En veinte minutos estaba junto a la cama. Me acerqué a su oído y le dije que le iba a administrar la absolución de sus pecados. Si me escucha, haga un acto de arrepentimiento de sus pecados, le dije. Recé junto a su oído el Yo confieso. Después repetí la triple aclamación del Kyrie Eleison. Tras ello, le di la absolución bajo condición. El anciano no abrió los ojos en todo el rato.
Después vino el sacramento de la unción. Los ritos se desarrollaron con su pausa, con su solemnidad. Su respiración era lenta, aunque no anormal. Pude hablar con la familia que reunida alrededor de la cama, atendía atenta a mis plegarias. Al acabar, hablé con ellos unos minutos. Después, me volví al moribundo y le dije adiós. Y justo en ese momento la respiración cesa. Era fácil de verlo, porque tenía una mascara con una bolsa que se hinchaba. Y la bolsa dejó de hincharse y deshincharse. Se quedó totalmente quieta.
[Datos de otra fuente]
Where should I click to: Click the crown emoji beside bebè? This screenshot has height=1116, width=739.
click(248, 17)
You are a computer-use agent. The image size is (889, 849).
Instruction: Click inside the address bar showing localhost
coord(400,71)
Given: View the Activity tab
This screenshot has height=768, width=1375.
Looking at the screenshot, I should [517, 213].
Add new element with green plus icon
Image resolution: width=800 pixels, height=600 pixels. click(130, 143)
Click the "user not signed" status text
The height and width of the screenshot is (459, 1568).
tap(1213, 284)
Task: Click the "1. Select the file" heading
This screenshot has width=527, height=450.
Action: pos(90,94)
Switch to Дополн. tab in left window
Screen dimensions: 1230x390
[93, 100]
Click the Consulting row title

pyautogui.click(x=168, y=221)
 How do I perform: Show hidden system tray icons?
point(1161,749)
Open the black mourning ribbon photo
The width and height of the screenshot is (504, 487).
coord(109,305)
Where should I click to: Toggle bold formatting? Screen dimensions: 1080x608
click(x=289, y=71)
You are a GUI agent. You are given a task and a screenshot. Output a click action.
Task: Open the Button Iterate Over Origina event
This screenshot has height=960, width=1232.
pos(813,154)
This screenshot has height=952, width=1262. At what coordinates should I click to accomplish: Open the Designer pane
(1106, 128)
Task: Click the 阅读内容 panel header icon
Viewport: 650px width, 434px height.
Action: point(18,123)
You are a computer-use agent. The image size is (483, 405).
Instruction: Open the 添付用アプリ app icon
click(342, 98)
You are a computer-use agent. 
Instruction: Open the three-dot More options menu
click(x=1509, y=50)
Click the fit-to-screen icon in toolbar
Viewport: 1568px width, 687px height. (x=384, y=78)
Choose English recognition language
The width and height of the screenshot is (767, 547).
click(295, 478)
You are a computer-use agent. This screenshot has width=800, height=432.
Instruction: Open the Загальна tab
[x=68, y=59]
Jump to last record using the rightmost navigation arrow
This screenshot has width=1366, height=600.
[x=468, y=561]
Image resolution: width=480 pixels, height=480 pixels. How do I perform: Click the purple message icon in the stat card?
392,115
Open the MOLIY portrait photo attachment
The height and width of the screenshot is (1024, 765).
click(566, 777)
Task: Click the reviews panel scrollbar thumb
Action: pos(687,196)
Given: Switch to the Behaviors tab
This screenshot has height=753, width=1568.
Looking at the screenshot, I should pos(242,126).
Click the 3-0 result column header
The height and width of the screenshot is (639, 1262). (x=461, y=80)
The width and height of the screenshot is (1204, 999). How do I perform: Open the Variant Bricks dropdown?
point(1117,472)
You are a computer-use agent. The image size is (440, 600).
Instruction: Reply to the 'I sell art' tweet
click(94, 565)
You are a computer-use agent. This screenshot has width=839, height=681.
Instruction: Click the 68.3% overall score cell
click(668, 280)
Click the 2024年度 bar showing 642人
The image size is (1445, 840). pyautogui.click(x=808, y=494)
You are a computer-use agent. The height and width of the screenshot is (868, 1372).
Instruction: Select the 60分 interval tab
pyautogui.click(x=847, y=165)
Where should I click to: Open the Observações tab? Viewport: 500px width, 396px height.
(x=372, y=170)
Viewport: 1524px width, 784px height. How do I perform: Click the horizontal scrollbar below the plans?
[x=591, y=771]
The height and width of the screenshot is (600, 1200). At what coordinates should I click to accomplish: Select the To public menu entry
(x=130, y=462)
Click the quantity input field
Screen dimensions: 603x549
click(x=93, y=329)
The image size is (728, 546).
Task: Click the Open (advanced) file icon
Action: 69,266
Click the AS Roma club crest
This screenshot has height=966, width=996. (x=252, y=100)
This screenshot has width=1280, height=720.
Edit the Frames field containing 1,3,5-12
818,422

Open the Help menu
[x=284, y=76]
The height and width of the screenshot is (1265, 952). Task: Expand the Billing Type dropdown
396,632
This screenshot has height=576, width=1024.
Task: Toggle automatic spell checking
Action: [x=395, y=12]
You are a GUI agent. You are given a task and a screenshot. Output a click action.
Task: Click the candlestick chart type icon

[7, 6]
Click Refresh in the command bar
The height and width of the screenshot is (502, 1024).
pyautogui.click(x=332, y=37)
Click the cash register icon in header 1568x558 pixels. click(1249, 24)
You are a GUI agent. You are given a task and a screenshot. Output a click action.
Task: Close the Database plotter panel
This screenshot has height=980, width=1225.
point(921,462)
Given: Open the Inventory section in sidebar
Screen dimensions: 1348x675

Extrañado de que mi despedida coincidiera con ese hecho, me fijé un poco más. Me dio la sensación de que una ligerísima respiración seguía, pero no estoy seguro. Varias veces, me ha sucedido que el moribundo ha permanecido con vida, justo hasta recibir el sacramento. Como si Dios quisiera que lo recibiera y retrasara el momento de la partida.
¿Qué debe suceder en el alma en ese momento definitivo de la vida? ¿Qué transformaciones suceden en lo más profundo del espíritu, a través de esos ritos? Allá vamos. Nos acercamos a la puerta, a la Puerta por excelencia.